To get the absolute counts of each taxa

I have read your paper on bioBakery3 and I am using metephlan3. Thanks for making it available and it is a really good tool. I want to do alpha diversity and DESeq2 on the taxa and need to use absolute reads counts. So I used the code as with additional flag of “-t rel_ab_w_read_stats” :

metaphlan r1.fastq.gz, r2.fastq.gz -t rel_ab_w_read_stats -o s1.tsv --input_type fastq —bowtie2out s1.bowtie2.bz2 --nproc 4

In the output file, there is

My questions are:

  • Are “estimated_number_of_reads_from_the_clade” the absolute reads counts for specific taxa?
  • There is also “coverage” column? What does it really mean? Should I filter the output table with this coverage number to get a good taxa table? If so, which number would be good to use?

Best

1 Like
  • The read count is an estimate of the number of reads contributed by a given clade. It is computed by extending the “reads per kilobase” estimate from a species’ marker genes over the species’ average genome length, and then summing species counts to higher-level clades. You could use these counts for count-based models (like DESeq2) but I would not use them directly in alpha diversity estimates (they are not equivalent to organism/cell counts).

  • “Coverage” is a measure of sequencing depth per unit length of a genome (or summed over genomes within a clade). Coverage is proportional to cell count (if A has twice B’s coverage, we infer that twice as many A cells were present vs. B cells). Relative abundance is sum-normalized species coverage (which can then be summed to higher taxonomic levels). We typically filter on relative abundance and prevalence, e.g. keeping taxa that exceed 0.1% abundance in 10% of samples and collapsing everything else into a lower-confidence “other” bin.

thanks for your reply…

  • If i want to get the counts table for each clade, is there any other way with metaphlan3 besides of adding the flag of “-t rel_ab_w_read_stats”?

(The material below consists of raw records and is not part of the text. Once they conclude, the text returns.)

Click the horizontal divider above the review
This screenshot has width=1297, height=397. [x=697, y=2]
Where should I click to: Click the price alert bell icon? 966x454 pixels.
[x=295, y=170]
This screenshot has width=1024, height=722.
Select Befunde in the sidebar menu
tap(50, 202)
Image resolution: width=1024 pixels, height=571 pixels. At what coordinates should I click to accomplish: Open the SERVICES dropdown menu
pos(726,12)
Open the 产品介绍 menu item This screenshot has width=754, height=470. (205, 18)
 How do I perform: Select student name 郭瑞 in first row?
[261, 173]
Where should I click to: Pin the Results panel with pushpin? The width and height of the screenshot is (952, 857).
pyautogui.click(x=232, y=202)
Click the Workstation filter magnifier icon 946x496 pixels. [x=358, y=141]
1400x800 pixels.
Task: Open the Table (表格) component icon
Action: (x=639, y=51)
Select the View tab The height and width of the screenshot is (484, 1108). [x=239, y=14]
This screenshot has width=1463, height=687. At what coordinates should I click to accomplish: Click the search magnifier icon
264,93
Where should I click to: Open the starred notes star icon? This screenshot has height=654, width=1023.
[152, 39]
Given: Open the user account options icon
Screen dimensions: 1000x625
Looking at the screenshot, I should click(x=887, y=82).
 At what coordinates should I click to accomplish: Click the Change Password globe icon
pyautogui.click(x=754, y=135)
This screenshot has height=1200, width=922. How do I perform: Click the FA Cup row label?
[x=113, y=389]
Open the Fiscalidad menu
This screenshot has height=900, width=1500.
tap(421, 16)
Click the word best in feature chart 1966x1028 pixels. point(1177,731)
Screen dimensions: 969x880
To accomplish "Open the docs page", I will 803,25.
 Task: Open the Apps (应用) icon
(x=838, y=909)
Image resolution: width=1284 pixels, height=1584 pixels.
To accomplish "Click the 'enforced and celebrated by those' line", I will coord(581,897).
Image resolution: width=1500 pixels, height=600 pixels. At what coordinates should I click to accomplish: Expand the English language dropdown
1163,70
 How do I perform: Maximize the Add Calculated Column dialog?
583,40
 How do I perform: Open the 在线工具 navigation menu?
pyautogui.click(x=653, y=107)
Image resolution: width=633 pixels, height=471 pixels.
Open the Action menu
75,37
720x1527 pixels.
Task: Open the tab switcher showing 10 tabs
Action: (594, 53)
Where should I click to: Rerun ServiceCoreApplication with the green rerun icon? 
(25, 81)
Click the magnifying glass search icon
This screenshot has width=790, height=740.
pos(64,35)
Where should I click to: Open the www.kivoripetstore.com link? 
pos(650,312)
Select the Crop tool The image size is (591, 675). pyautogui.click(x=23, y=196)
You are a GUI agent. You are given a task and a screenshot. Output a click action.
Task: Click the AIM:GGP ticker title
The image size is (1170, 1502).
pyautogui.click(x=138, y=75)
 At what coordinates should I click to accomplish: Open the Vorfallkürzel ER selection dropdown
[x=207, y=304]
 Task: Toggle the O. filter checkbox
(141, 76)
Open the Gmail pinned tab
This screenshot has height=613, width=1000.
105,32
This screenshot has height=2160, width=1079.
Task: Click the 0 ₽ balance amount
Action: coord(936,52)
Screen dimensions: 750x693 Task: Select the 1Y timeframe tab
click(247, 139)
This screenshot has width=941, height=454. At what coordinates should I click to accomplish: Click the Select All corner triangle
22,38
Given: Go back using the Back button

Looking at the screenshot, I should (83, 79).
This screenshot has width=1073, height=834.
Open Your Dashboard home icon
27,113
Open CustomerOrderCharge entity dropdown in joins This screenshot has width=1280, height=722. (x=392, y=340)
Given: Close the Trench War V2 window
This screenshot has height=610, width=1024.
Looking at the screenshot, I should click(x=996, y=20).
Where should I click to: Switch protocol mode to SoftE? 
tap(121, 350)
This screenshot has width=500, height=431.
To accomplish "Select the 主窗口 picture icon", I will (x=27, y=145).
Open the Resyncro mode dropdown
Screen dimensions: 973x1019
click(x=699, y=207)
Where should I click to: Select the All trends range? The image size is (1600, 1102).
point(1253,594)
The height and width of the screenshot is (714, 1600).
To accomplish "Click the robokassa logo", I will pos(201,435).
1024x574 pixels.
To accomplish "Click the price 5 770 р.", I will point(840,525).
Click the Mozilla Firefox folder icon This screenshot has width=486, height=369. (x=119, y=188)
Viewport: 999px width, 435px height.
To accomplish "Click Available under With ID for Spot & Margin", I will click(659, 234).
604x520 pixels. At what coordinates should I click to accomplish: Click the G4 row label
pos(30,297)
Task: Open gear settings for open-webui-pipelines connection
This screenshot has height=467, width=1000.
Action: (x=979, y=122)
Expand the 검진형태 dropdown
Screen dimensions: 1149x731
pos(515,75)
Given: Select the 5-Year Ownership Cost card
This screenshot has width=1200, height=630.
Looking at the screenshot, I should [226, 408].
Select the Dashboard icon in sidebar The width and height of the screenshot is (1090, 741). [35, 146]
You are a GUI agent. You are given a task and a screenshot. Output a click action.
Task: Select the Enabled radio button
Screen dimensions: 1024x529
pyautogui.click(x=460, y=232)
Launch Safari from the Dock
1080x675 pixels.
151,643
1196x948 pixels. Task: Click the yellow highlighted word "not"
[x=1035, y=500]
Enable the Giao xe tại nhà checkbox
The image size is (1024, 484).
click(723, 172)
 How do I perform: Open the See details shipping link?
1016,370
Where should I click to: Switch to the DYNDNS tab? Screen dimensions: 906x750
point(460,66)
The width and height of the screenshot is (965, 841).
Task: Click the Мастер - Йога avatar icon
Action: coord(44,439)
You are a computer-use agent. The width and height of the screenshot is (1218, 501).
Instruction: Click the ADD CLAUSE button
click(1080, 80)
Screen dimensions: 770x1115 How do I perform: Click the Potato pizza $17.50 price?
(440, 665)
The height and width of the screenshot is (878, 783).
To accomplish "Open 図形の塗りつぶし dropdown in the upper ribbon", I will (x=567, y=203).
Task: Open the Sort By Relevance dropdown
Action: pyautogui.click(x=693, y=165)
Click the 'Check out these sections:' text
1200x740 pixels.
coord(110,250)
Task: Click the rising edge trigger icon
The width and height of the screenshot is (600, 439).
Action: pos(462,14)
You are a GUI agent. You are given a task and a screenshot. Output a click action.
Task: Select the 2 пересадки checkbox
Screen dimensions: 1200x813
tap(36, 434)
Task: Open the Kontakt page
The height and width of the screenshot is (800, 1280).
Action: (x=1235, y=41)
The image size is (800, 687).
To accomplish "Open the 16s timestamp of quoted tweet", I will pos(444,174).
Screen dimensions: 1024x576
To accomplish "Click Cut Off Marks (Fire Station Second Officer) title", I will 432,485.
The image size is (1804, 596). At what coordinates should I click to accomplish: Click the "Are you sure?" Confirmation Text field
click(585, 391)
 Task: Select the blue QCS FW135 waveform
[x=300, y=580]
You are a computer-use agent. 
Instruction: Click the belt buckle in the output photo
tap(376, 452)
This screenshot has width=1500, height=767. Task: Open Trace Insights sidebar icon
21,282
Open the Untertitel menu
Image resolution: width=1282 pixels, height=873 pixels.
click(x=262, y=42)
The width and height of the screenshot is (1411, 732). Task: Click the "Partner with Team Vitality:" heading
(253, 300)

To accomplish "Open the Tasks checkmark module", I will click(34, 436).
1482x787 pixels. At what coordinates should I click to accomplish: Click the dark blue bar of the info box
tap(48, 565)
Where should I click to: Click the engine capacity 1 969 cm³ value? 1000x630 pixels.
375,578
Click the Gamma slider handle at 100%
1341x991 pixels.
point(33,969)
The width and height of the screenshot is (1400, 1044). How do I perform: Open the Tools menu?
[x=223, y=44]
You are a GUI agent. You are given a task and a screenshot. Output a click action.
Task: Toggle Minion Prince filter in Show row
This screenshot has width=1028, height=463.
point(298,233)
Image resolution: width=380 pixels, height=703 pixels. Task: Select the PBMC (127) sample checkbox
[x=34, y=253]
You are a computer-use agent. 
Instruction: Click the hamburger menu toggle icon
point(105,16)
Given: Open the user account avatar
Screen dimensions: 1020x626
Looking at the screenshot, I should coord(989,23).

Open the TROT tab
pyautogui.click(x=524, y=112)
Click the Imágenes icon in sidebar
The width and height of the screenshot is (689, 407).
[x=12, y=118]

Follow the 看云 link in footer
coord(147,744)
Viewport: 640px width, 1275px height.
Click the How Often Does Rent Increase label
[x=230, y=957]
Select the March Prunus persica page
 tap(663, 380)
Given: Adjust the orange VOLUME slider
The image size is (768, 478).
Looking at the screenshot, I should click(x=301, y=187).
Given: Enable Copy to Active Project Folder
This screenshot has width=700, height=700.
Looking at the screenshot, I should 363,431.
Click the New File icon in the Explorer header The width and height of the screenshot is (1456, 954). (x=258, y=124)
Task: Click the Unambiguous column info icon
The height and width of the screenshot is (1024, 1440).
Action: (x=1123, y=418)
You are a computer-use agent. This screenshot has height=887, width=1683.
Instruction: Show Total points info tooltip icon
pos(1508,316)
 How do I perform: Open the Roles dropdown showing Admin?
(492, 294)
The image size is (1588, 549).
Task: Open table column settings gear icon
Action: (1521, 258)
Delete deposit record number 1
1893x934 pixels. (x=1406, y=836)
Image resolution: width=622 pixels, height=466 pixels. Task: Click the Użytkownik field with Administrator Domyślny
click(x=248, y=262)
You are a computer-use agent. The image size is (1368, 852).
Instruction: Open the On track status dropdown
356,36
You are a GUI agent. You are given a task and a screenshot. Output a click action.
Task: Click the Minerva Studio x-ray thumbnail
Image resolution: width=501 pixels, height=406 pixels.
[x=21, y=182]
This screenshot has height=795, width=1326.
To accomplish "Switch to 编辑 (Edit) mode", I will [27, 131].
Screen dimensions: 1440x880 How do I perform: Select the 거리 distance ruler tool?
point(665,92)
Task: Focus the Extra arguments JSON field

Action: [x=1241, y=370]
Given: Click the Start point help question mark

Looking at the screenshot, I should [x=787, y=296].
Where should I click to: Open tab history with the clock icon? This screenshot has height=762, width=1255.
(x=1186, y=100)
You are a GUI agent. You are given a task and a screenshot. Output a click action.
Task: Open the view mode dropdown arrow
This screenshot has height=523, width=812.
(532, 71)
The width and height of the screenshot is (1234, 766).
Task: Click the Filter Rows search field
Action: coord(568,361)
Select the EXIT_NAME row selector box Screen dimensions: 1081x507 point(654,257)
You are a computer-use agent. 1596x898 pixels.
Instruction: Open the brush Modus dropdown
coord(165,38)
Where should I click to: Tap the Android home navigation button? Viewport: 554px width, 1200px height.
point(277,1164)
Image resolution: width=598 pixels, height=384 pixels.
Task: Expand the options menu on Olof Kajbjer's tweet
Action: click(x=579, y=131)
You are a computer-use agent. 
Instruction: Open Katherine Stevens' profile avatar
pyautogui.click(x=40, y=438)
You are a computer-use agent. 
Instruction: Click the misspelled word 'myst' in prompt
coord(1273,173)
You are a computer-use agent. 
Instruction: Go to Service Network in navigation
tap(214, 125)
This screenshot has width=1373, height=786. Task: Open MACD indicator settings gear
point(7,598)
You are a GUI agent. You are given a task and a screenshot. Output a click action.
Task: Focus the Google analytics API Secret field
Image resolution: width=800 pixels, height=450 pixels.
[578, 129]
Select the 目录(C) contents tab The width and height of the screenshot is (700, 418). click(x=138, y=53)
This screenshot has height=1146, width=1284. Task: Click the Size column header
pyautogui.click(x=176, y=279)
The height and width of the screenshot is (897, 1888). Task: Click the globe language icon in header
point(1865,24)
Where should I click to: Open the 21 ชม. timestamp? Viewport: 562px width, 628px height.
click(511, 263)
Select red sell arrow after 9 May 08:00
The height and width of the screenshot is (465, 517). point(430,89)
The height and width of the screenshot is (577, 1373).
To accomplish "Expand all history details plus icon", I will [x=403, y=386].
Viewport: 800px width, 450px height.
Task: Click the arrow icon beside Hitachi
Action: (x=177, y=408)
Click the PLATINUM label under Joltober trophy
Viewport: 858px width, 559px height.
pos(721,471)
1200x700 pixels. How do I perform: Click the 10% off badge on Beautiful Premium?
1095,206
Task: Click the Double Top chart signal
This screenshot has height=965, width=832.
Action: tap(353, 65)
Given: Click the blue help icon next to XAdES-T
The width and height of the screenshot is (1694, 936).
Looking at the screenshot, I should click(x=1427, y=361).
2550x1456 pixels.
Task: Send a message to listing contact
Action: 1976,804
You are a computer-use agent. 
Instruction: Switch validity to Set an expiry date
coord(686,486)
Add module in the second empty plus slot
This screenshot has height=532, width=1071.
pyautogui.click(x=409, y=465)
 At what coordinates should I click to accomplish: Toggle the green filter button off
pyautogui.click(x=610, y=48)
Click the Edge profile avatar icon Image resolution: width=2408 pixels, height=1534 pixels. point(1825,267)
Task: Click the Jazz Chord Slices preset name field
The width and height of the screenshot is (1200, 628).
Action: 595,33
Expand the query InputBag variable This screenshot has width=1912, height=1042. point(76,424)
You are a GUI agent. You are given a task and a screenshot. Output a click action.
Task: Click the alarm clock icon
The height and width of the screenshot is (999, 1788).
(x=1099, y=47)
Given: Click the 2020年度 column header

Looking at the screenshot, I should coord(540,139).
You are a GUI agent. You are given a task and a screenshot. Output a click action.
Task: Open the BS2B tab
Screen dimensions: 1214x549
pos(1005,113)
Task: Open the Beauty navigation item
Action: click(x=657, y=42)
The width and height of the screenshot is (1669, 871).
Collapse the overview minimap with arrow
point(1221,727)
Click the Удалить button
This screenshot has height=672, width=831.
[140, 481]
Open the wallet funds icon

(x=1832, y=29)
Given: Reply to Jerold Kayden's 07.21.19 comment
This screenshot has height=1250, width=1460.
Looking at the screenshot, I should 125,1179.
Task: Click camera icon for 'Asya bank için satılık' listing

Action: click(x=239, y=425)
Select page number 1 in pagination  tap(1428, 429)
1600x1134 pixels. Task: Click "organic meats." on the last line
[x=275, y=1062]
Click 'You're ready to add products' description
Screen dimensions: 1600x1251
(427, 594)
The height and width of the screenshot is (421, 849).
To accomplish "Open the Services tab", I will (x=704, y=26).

  • i am checking on the results which has relative abundance. i saw numbers which is bigger than 1.


    I thought this is already in relative abundance and should be between 0 and 1. Are these number actually already multiplied by 100?
    thanks

  • I believe that’s the best way to get the estimated read counts. MetaPhlAn is more focused on relative abundance estimation (hence focusing on those numbers in the primary output).

  • I believe the numbers add to 100% rather than 1.0 in the default output.